This artifact contains a virtual machine (pldi-2017.ova) with all necessary
dependencies installed for re-running the experiments from the paper
"Control-Flow Recovery from Partial Failure Reports", published in
PDLI 2017. The VM also has necessary scripts to run csi-cc
instrumentation
and the analyses described in the paper on arbitrary C programs.
First, import the virtual machine into a virtual machine manager, such as VirtualBox. You can log into the machine with the following credentials:
User: vagrant
Password: vagrant
The machine is currently set up to use 12 processors and 32GB of RAM. You can edit the number of processors as appropriate for your machine's CPU. (We recommend 4 processors if possible, though 2 should be sufficient.) If you intend to reproduce the experiments from the paper, we recommend that you do not decrease the RAM allocation below 32GB. However, if the host machine does not have 32GB of RAM, then the user will need to reduce the memory allocation for the virtual machine. This will be sufficient for testing our analysis directly (see the Running Analysis on Arbitrary Programs section), but may not be suitable for reproducing paper experiments, because additional test subjects may run out of time or memory.

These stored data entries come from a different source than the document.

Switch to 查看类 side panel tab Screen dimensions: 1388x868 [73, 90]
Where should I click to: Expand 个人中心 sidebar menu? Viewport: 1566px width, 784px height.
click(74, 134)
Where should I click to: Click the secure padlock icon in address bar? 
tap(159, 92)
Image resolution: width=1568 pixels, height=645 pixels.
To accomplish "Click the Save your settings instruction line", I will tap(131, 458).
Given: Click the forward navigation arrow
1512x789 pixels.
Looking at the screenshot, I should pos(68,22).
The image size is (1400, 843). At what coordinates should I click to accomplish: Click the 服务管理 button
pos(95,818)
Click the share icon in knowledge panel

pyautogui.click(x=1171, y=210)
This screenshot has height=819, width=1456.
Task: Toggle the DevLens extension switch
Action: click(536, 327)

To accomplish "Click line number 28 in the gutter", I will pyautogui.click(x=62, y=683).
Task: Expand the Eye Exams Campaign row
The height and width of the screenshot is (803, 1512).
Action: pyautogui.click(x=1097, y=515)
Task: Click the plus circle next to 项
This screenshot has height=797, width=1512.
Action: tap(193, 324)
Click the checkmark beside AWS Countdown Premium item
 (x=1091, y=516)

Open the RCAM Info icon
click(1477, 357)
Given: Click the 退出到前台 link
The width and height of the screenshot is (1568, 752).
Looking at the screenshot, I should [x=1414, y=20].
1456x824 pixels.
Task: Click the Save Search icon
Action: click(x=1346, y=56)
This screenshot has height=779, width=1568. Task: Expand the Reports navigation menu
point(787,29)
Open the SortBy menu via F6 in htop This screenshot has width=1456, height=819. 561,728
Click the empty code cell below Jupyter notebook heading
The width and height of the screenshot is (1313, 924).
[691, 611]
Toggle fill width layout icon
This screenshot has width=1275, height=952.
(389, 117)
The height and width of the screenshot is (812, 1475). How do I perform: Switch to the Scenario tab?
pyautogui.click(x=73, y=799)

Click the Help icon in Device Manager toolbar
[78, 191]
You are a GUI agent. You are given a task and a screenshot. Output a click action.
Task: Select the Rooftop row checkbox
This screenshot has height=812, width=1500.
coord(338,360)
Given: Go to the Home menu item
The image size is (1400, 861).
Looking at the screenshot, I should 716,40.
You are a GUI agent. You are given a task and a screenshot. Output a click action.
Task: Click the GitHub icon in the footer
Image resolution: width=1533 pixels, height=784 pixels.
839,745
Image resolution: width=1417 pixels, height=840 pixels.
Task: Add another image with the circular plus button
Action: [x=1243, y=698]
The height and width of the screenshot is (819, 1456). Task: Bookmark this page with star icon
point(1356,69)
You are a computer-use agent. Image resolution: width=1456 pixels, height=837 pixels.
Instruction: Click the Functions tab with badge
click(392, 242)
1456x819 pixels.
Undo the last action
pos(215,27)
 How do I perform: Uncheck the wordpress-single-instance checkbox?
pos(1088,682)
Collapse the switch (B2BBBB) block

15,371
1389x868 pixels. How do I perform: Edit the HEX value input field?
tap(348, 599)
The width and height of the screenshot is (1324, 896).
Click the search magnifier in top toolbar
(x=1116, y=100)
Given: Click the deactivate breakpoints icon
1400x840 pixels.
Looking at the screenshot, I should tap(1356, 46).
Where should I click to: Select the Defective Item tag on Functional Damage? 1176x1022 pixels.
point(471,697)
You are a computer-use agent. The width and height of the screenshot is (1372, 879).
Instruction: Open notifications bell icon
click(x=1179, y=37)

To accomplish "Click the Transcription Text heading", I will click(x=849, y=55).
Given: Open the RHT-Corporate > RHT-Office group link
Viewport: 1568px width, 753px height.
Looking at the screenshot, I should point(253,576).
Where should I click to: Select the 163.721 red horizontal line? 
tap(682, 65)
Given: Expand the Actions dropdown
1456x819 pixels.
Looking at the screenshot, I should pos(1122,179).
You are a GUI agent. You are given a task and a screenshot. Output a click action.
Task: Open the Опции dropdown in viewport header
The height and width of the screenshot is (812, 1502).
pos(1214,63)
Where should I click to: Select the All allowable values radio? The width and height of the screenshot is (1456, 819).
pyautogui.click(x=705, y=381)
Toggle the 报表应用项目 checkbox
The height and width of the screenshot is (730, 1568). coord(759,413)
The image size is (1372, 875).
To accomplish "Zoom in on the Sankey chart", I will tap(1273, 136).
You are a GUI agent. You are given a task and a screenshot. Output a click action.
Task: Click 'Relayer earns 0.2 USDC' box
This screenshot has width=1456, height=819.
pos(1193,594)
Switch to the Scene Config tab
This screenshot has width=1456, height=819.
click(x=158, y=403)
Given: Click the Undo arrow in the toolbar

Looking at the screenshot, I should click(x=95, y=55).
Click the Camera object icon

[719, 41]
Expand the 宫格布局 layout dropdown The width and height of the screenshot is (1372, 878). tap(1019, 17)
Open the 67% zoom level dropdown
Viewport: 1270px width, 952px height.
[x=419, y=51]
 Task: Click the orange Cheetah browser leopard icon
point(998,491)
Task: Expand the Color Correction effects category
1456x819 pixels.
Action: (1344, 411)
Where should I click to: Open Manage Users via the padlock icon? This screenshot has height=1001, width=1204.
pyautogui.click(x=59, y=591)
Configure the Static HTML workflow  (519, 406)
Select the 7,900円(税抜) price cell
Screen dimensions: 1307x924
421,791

Users should begin by running a "smoke-test" to verify that the current setup is working correctly before running the full set of experiments. To run the test, you can run:
cd /vagrant
make smoke-test
The test should take approximately 10 minutes to run, and report "Smoke test: OK!" when finished.
In brief, to reproduce a selection of the paper results, run:
cd /vagrant
make pldi-analyze
This will run the analysis on a pre-selected set of evaluated applications (print_tokens, print_tokens2, schedule, schedule2, and ccrypt) that are expected to complete in 24–48 hours.
Unless you:
- want to do additional tweaking of experiments, or
- reduced your virtual machine's memory below 32GB, skip ahead to the Comparing Results section.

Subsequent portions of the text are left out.